There is, of course, another response to the Szilard engine, and Maxwell's demon in general. It is to argue that these demons do, in fact, exist. This has been suggested in recent years by Albert (2000) and developed by Hemmo and Shenker (2007). The principal argument depends on the observation that, in macroscopically indeterministic processes, the Boltzmann entropy can go down. Adopting a Boltzmannian point of view, Albert argued that the Boltzmannian entropy of the macrostate that the system inhabits is the only meaningful measure of thermodynamic entropy. The fact that in indeterministic processes it can be made to go down systematically is therefore just a fact of the world. In the Szilard engine, inserting the partition in the centre of the box is just such an indeterministic process that reduces the Boltzmann entropy regardless of which side the molecule is located. As the demonless engines show, extracting the work from this reduction is possible, without the intervention of intelligence.
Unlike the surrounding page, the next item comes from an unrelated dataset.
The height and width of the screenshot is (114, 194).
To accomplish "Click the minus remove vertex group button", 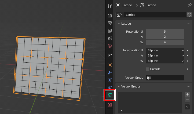I will pyautogui.click(x=188, y=100).
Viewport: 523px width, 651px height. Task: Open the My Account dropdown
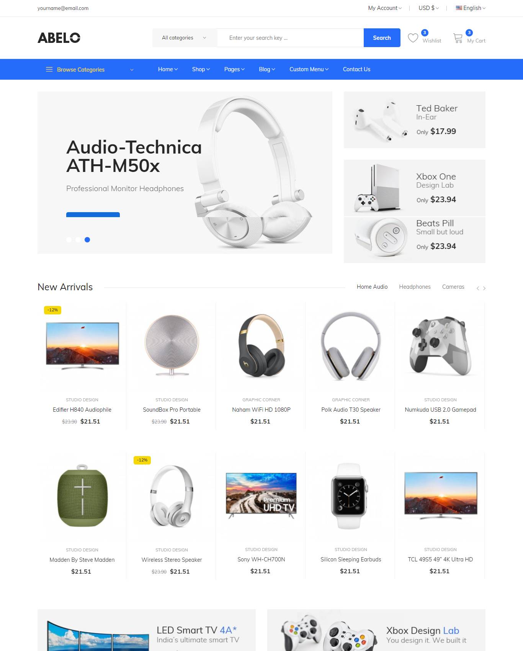click(x=385, y=8)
Hemmo and Shenker considered whether this work extraction requires a record to remain of the initial location of the molecule, as supporters of the Landauer-Penrose-Bennett resolution would suggest. They argue that this is not necessary. Instead they perform an operation equivalent to ‘erasure-by-destruction’, on the auxiliary system. This destroys any remaining macroscopic trace of the information about where the molecule was located, without incurring any thermodynamic cost (see also Maroney (2005), who considered similar processes from within a Gibbsian framework), but leaves the auxiliary in one of several low Boltzmann entropy macrostates.

However, it seems also clearly acknowledged in these arguments that the reduction can only be achieved through macroscopically indeterministic processes. The system and auxiliary cannot both be restored to their initial macrostate with certainty, without heat being generated. It would appear that the violation is still constrained and the demon may be tame. Albert, at least, appeared to acknowledge this, and the corresponding possibility that a modified second law may still be possible.
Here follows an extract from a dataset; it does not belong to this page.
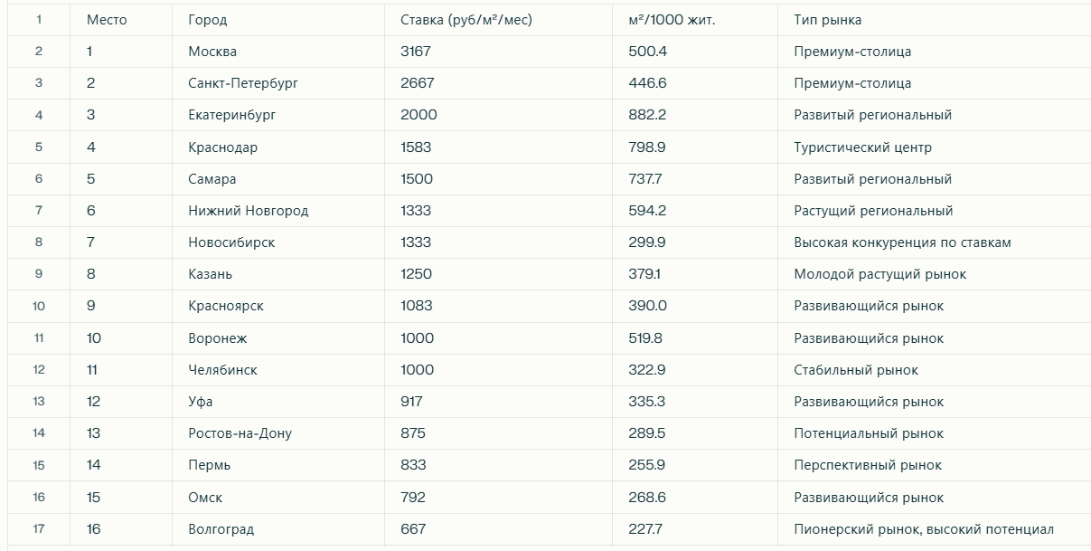The width and height of the screenshot is (1091, 551).
Task: Select "Пионерский рынок, высокий потенциал" cell
Action: pyautogui.click(x=923, y=529)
Finally, it may be noted that it is possible to conceive of untamed Maxwell's demons, that produce unconstrained violations of the second law, by simply modifying the microscopic laws in order to make it so. Zhang and Zhang (1992) provided an example of this replacing the partition in the centre of Maxwell's box with a velocity dependant potential capable of creating a pressure difference in the gas. This potential is non-Hamiltonian, so Liouville's Theorem does not hold. The phase volume of the macrostate of the gas can then be compressed and both the Boltzmann and Gibbs entropies can be systematically reduced even in macroscopically deterministic processes. Such examples, while not necessarily being presented as candidates for demons that can be constructed in the real world, are nevertheless useful in clarifying what attendant assumptions are being made when exorcisms are proposed.

4. Information Processing Using Statistical Mechanics

In his earliest paper, Landauer derived the cost of performing the reset operation by simply assuming that there is an equivalence between the Shannon information of a distribution of logical states, and thermodynamic entropy of a physical system that can represent those logical states. A reduction in the Shannon information content of the logical states would then reduce the thermodynamic entropy of the physical system. Landauer then further assumed that the second law holds true and that this reduction must produce a thermodynamic entropy increase elsewhere. Viewed in this way, his argument appears to contain elements both of the profound and the sound horns of Earman and Norton's (1998, 1999) dilemma. It follows the profound horn in identifying Shannon information with thermodynamic entropy and the sound horn in assuming the validity of the second law.

It is less clear that Landauer himself thought he was introducing a new principle. It seems more plausible that he was taking for granted the Gibbsian approach to statistical mechanics, which identified p ln p as the statistical mechanical entropy long before Shannon's work, and the non-decrease of this entropy through coarse-graining. As such, the validity of Landauer's principle would still require the structure of Gibbsian statistical mechanics to be self-consistent and the appropriate representation of thermal systems. At the very least this cannot be taken for granted unless it has already been established that untamed demons do not exist and so the unquestioned use of Landauer's principle in exorcisms of the demon would still appear to be circular.

Nevertheless, this cannot be taken to imply that analysing the thermodynamics of computation is an altogether pointless task. The question of whether or not one can deduce thermodynamic consequences of physically implementing logical operations, from the structure of the logical operation itself, may be a well-founded question (although it clearly cannot be wholly divorced from what fundamental physics says about the construction of such devices). Furthermore, were it to be shown that Landauer's principle was not correct, and that information could be reset at arbitrarily low cost, it would seem that either untamed demons must be possible or some further source of heat generation must be discovered in the operation of Szilard's engine.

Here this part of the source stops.